In de Burgeroorlog staan alle belangrijke kunstenaars in het republikeinse kamp (zoals men ook van de kunst na 1939 kan zeggen dat zij niet ‘officieel’ is). Het zwelgen in woorden, zoals bij Giménez Caballero al het geval was, wordt in de poëzie van het nationalistische kamp voortgezet, gesteund door dezelfde verlangens naar een verleden glorietijdperk en gevat in reeds lang in onbruik zijnde versvormen. Kwantitatief is er in het kamp van generaal Franco weinig geschreven en kwalitatief kan men deze bijdrage beter vergeten (het is duidelijk niet zonder reden dat vanuit het officiële Spanje na '39 geen enkele poging ondernomen is deze poëzie te bestuderen, laat staan haar opnieuw te publiceren). In het republikeinse kamp was de produktie groot - er waren zeer veel frontkranten, -blaadjes en -pamfletten en enkele tijdschriften - en het niveau dat daar vergelijkenderwijs in gehaald werd ligt hoger, en in sommige gevallen zelfs absoluut gesproken hoog (bij voorbeeld de bijdragen, in poëzie en proza, aan het culturele maandtijdschrift Hora de España, 1937-1938).
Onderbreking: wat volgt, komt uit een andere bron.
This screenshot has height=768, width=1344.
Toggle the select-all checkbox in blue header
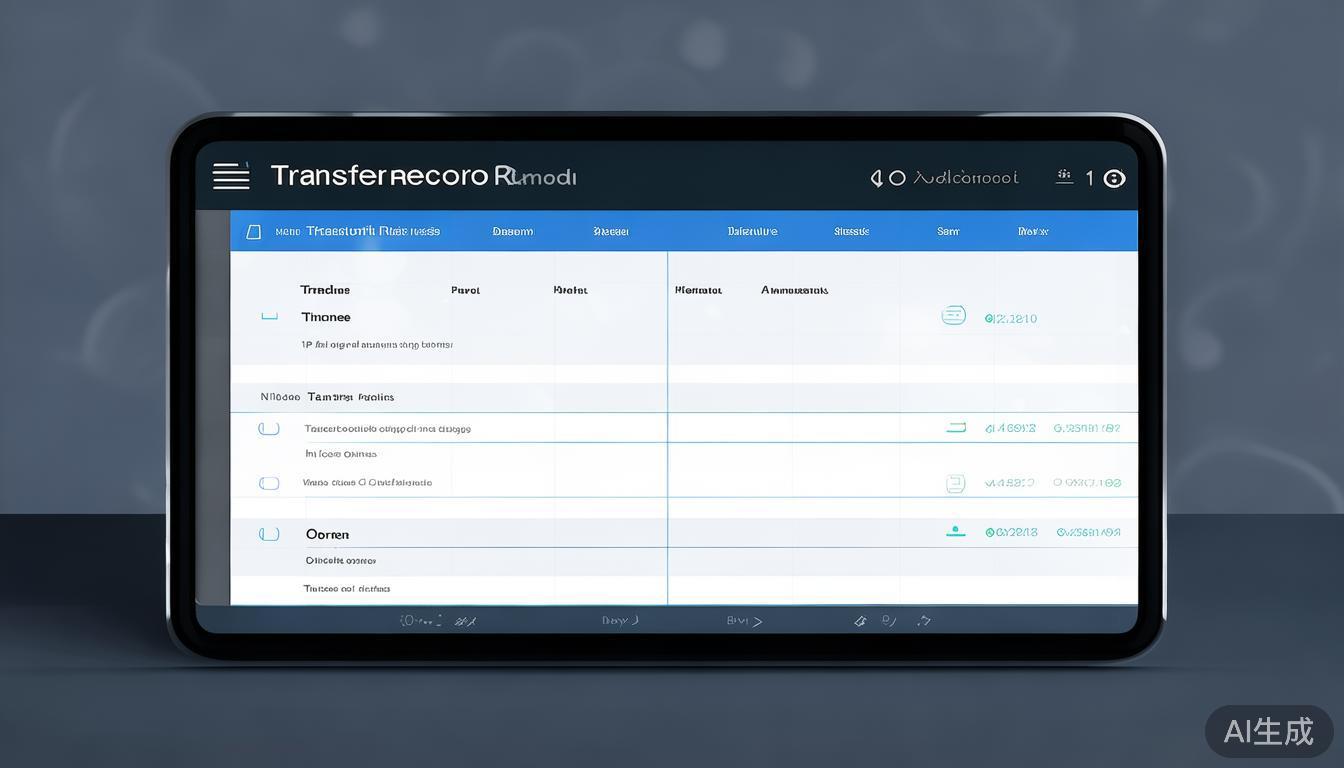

De politieke werkelijkheid van de éne politiek en de éne, officiële partij in het nationalistische kamp en de (voor de strijd noodlottige) diversiteit van politieke opinies, attitudes en activiteiten onder de republikeinen, vindt een duidelijke afspiegeling in de poëzie van die jaren. Een opvallende gelijkvormigheid in de nationalistische poëzie - die bijna nooit eigentijds aandoet, dikwijls neoklassiek en soms zelfs zeventiende-eeuws -, verscheidenheid bij de republikeinen. In Hora de España vindt men voortdurend waarschuwingen tegen de inflatie van het woord door de druk van de politieke noodzaak, wantrouwen tegen eigen woordgebruik, de wil om zijn luciditeit te bewaren en de tegenstander niet te ontdoen van zijn menselijke waardigheid, hem niet te schematiseren.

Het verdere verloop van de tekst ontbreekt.